Reliability based multidisciplinary design optimization of single turbine stage based on parameterized mesh deformation

摘要

摘要: 基于自由变形技术发展了一种可以协调实现流场、结构分析网格参数化变形的方法,并实现单级涡轮的多学科可靠性设计优化。针对流场分析网格展向积叠的特征,将三维网格变形转化为不同叶高二维截面的网格变形;根据二维流场分析网格的拓扑结构,设计二维控制面,基于叶型设计参数建立叶型控制点、其他控制点伴随叶型控制点移动,实现了网格的参数化变形,避免了网格畸变、提高了网格变形的质量;不同叶高的二维控制面组成控制体,实现三维流场分析网格的参数化变形。采用相同的控制体进行结构分析网格的变形,实现了耦合界面网格协调变形。基于Kriging代理模型进行单级涡轮的多学科可靠性优化,在满足可靠性约束的情况下效率提高4.97%、寿命提高40.86%,证明了方法的有效性。

_条目列表_:
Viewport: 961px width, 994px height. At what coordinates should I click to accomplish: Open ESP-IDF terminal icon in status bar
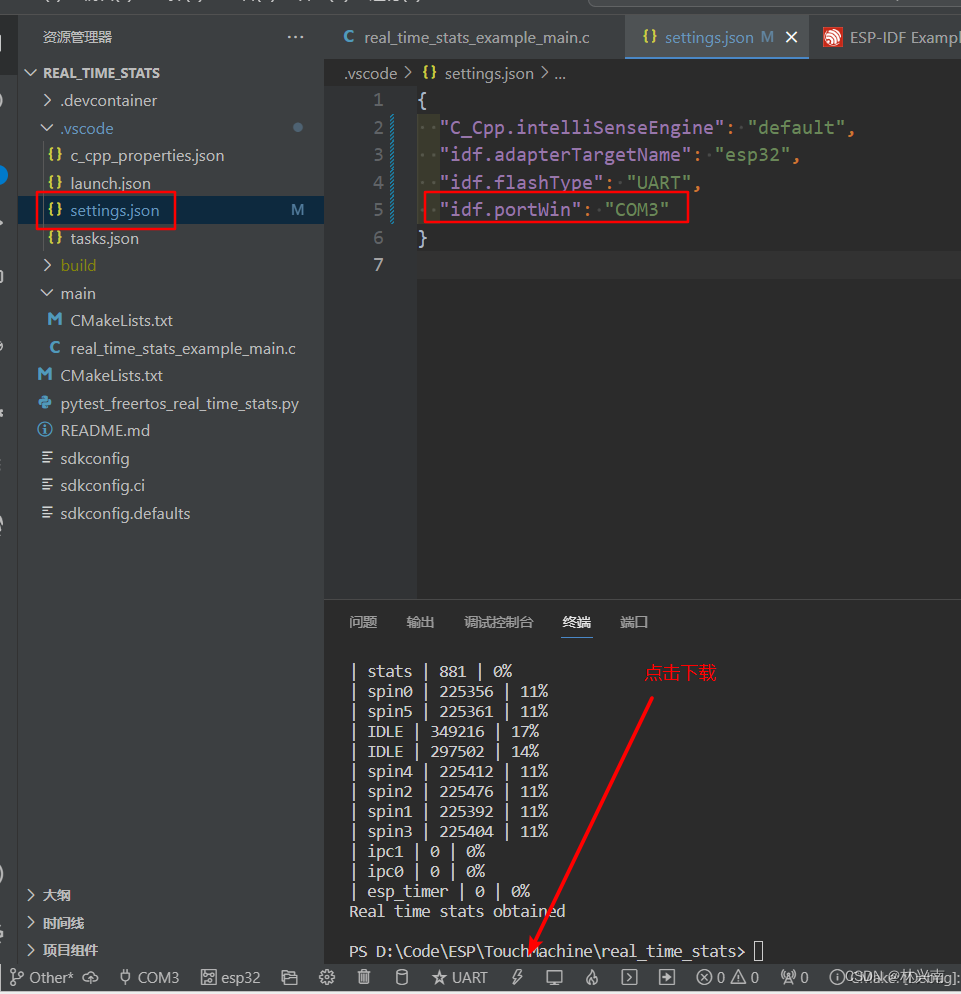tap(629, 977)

---

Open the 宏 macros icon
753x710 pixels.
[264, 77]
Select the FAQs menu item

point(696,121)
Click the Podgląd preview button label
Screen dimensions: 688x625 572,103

_问题_: 根据这篇关于单级涡轮多学科可靠性设计优化的摘要,在满足可靠性约束的情况下,效率与寿命各提高了多少? 上述条目与此无关。

_最终结果_: 效率提高4.97%,寿命提高40.86%。